The game contains multiple links to the web to Amazon so turn off your WIFI or put your phone into airplane mode. The links to Amazon allow purchases of games and merchandise if you are set up in that mode of shopping. Keep your children off the web unsupervised and stop unwanted purchases.
After turning the game on multiple times it asks you to like the game on Facebook. This creates a link to you so that they can send you messages on new games. (Also so your friends can see the messages on your board.) The game then starts asking you to try out new games like Pixel Twist and it gives you two buttons to touch to get it or not get it. Your children have a 50/50 chance of getting it for you. Even though the game is free you have not had the opportunity to test it and check the permissions. Such doorways to download items should not be available in a game.

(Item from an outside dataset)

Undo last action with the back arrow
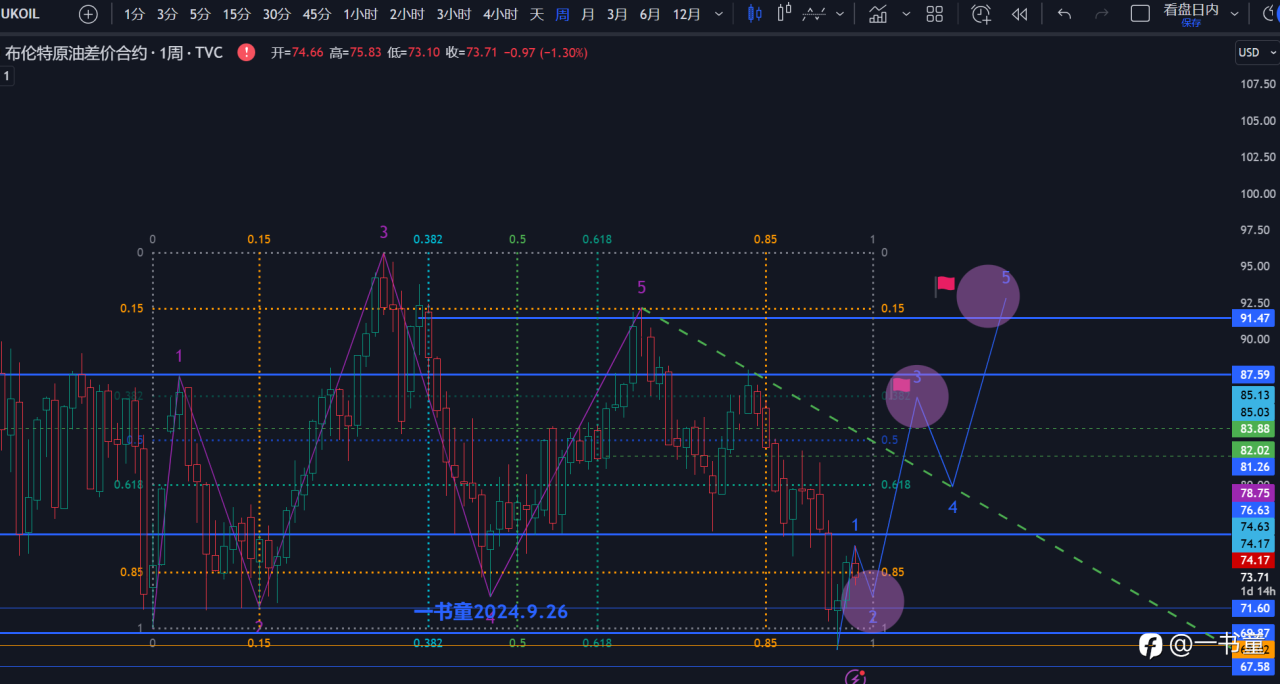(1064, 14)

This is a fun and challenging game to play. I like how the game gets gradually more difficult instead of immediately becoming almost impossible like some games. I also like how there are small tutorials along the way to help you learn new items when they are needed. There are a lot of puzzles, 100 main puzzles and 50 bonus puzzles.
The app is worth the $.99 they are asking for it. The only thing I don't like is the multiple links to the web and to Amazon. This is a nice children's game and the links forces you to turn off the WIFI or go into airplane mode for safety reasons. I also don't like all of the links to the web and the pop up Facebook request. The pop up request to try a game is completely unnecessary. I don't like how developers put this type of action into the later phases of a game so first time reviewers will not see it by playing only a few levels and provide a higher rating. Later on your children can find it and use it. This is a good example of why it is necessary to play the game and test all aspects of it so you can find all the surprises. Definitely turn off your WIFI.
I rate this game as a 3 star game. It is a good puzzle game and fun to play and as a game it is between a 4 and 5 star rating. If it had a point gathering system to make you be more efficient in laying the track and a little more action it could be rated higher. The multiple links to the web and asking to try games dropped the score.
Size: The compressed size is 12.1 MB and 23.75 MB when uncompressed.